§ Records supplied
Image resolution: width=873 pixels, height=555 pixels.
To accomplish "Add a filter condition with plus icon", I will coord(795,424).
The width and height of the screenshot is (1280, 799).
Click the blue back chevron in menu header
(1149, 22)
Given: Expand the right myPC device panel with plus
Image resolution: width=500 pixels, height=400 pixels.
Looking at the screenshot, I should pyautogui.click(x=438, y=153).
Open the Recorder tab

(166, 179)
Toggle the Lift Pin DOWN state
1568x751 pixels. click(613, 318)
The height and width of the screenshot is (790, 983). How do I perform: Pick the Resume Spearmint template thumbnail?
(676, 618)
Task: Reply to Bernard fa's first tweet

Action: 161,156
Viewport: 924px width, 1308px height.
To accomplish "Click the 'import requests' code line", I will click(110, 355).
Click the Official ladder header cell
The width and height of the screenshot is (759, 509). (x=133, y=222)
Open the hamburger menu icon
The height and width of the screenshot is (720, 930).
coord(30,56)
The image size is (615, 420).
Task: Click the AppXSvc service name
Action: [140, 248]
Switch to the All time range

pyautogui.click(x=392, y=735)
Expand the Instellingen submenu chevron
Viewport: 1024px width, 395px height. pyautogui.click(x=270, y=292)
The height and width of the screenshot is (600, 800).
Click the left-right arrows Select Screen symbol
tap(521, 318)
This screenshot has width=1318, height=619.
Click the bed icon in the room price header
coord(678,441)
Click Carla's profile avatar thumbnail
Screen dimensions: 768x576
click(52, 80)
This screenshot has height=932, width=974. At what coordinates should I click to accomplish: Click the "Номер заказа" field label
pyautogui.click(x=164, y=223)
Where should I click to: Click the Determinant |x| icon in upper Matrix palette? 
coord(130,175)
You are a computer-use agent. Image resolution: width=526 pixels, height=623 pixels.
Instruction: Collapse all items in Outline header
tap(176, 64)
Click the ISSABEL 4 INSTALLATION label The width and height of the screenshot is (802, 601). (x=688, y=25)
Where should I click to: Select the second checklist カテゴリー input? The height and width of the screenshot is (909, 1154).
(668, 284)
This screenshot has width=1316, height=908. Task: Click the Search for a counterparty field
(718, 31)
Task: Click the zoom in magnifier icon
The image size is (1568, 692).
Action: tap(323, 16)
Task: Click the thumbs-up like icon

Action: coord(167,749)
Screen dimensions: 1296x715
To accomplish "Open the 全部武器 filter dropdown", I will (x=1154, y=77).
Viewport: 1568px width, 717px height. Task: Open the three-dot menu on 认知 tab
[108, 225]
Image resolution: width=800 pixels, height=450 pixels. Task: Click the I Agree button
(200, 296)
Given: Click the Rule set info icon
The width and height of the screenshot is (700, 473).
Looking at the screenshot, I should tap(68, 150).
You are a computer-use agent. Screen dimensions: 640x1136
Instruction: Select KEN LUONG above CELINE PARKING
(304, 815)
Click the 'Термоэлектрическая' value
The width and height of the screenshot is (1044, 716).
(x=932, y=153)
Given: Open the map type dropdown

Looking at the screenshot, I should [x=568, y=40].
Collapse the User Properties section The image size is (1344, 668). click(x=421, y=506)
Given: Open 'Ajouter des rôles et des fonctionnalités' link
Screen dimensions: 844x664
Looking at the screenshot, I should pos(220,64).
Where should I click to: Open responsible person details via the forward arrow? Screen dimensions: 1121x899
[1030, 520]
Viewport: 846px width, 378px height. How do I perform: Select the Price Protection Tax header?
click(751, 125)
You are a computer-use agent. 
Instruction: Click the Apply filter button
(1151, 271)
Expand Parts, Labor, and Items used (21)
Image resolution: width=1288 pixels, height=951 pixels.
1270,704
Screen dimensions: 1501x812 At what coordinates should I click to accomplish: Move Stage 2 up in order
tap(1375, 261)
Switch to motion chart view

§ Work item
Each record above needs to be reproduced exactly as written.

§ Output below
Image resolution: width=873 pixels, height=555 pixels.
To accomplish "Add a filter condition with plus icon", I will coord(795,424).
The width and height of the screenshot is (1280, 799).
Click the blue back chevron in menu header
(1149, 22)
Given: Expand the right myPC device panel with plus
Image resolution: width=500 pixels, height=400 pixels.
Looking at the screenshot, I should pyautogui.click(x=438, y=153).
Open the Recorder tab

(166, 179)
Toggle the Lift Pin DOWN state
1568x751 pixels. click(613, 318)
The height and width of the screenshot is (790, 983). How do I perform: Pick the Resume Spearmint template thumbnail?
(676, 618)
Task: Reply to Bernard fa's first tweet

Action: 161,156
Viewport: 924px width, 1308px height.
To accomplish "Click the 'import requests' code line", I will click(110, 355).
Click the Official ladder header cell
The width and height of the screenshot is (759, 509). (x=133, y=222)
Open the hamburger menu icon
The height and width of the screenshot is (720, 930).
coord(30,56)
The image size is (615, 420).
Task: Click the AppXSvc service name
Action: [140, 248]
Switch to the All time range

pyautogui.click(x=392, y=735)
Expand the Instellingen submenu chevron
Viewport: 1024px width, 395px height. pyautogui.click(x=270, y=292)
The height and width of the screenshot is (600, 800).
Click the left-right arrows Select Screen symbol
tap(521, 318)
This screenshot has width=1318, height=619.
Click the bed icon in the room price header
coord(678,441)
Click Carla's profile avatar thumbnail
Screen dimensions: 768x576
click(52, 80)
This screenshot has height=932, width=974. At what coordinates should I click to accomplish: Click the "Номер заказа" field label
pyautogui.click(x=164, y=223)
Where should I click to: Click the Determinant |x| icon in upper Matrix palette? 
coord(130,175)
You are a computer-use agent. Image resolution: width=526 pixels, height=623 pixels.
Instruction: Collapse all items in Outline header
tap(176, 64)
Click the ISSABEL 4 INSTALLATION label The width and height of the screenshot is (802, 601). (x=688, y=25)
Where should I click to: Select the second checklist カテゴリー input? The height and width of the screenshot is (909, 1154).
(668, 284)
This screenshot has width=1316, height=908. Task: Click the Search for a counterparty field
(718, 31)
Task: Click the zoom in magnifier icon
The image size is (1568, 692).
Action: tap(323, 16)
Task: Click the thumbs-up like icon

Action: coord(167,749)
Screen dimensions: 1296x715
To accomplish "Open the 全部武器 filter dropdown", I will (x=1154, y=77).
Viewport: 1568px width, 717px height. Task: Open the three-dot menu on 认知 tab
[108, 225]
Image resolution: width=800 pixels, height=450 pixels. Task: Click the I Agree button
(200, 296)
Given: Click the Rule set info icon
The width and height of the screenshot is (700, 473).
Looking at the screenshot, I should tap(68, 150).
You are a computer-use agent. Screen dimensions: 640x1136
Instruction: Select KEN LUONG above CELINE PARKING
(304, 815)
Click the 'Термоэлектрическая' value
The width and height of the screenshot is (1044, 716).
(x=932, y=153)
Given: Open the map type dropdown

Looking at the screenshot, I should [x=568, y=40].
Collapse the User Properties section The image size is (1344, 668). click(x=421, y=506)
Given: Open 'Ajouter des rôles et des fonctionnalités' link
Screen dimensions: 844x664
Looking at the screenshot, I should pos(220,64).
Where should I click to: Open responsible person details via the forward arrow? Screen dimensions: 1121x899
[1030, 520]
Viewport: 846px width, 378px height. How do I perform: Select the Price Protection Tax header?
click(751, 125)
You are a computer-use agent. 
Instruction: Click the Apply filter button
(1151, 271)
Expand Parts, Labor, and Items used (21)
Image resolution: width=1288 pixels, height=951 pixels.
1270,704
Screen dimensions: 1501x812 At what coordinates should I click to accomplish: Move Stage 2 up in order
tap(1375, 261)
Switch to motion chart view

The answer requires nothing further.